───── DATA RECORDS

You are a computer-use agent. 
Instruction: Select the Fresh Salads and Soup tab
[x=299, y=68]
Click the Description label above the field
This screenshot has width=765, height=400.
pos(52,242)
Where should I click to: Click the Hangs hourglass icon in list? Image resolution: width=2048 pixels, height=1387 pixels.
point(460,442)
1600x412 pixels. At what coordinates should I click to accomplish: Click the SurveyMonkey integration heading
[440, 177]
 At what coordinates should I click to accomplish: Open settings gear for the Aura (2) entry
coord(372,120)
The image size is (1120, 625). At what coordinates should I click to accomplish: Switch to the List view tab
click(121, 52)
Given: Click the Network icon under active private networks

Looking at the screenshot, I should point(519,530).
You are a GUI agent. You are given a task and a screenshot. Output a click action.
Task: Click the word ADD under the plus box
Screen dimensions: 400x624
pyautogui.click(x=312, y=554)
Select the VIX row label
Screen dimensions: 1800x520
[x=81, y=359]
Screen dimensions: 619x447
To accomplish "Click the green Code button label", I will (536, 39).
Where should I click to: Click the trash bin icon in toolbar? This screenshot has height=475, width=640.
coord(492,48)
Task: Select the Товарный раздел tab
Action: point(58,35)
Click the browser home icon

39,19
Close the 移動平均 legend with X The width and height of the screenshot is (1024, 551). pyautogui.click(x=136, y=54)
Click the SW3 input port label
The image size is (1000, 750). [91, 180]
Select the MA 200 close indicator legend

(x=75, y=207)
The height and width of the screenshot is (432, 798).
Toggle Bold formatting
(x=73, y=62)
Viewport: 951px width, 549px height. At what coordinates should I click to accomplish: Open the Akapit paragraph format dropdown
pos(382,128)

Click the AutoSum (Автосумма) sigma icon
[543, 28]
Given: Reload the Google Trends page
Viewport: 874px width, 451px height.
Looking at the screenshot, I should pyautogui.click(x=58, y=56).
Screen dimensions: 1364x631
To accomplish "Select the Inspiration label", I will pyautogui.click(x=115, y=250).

──────────

• [AIM OF THE TASK] Copy the data above word for word, keeping every line as it appears.

• [WRITTEN RESPONSE]
You are a computer-use agent. 
Instruction: Select the Fresh Salads and Soup tab
[x=299, y=68]
Click the Description label above the field
This screenshot has width=765, height=400.
pos(52,242)
Where should I click to: Click the Hangs hourglass icon in list? Image resolution: width=2048 pixels, height=1387 pixels.
point(460,442)
1600x412 pixels. At what coordinates should I click to accomplish: Click the SurveyMonkey integration heading
[440, 177]
 At what coordinates should I click to accomplish: Open settings gear for the Aura (2) entry
coord(372,120)
The image size is (1120, 625). At what coordinates should I click to accomplish: Switch to the List view tab
click(121, 52)
Given: Click the Network icon under active private networks

Looking at the screenshot, I should point(519,530).
You are a GUI agent. You are given a task and a screenshot. Output a click action.
Task: Click the word ADD under the plus box
Screen dimensions: 400x624
pyautogui.click(x=312, y=554)
Select the VIX row label
Screen dimensions: 1800x520
[x=81, y=359]
Screen dimensions: 619x447
To accomplish "Click the green Code button label", I will (536, 39).
Where should I click to: Click the trash bin icon in toolbar? This screenshot has height=475, width=640.
coord(492,48)
Task: Select the Товарный раздел tab
Action: point(58,35)
Click the browser home icon

39,19
Close the 移動平均 legend with X The width and height of the screenshot is (1024, 551). pyautogui.click(x=136, y=54)
Click the SW3 input port label
The image size is (1000, 750). [91, 180]
Select the MA 200 close indicator legend

(x=75, y=207)
The height and width of the screenshot is (432, 798).
Toggle Bold formatting
(x=73, y=62)
Viewport: 951px width, 549px height. At what coordinates should I click to accomplish: Open the Akapit paragraph format dropdown
pos(382,128)

Click the AutoSum (Автосумма) sigma icon
[543, 28]
Given: Reload the Google Trends page
Viewport: 874px width, 451px height.
Looking at the screenshot, I should pyautogui.click(x=58, y=56).
Screen dimensions: 1364x631
To accomplish "Select the Inspiration label", I will pyautogui.click(x=115, y=250).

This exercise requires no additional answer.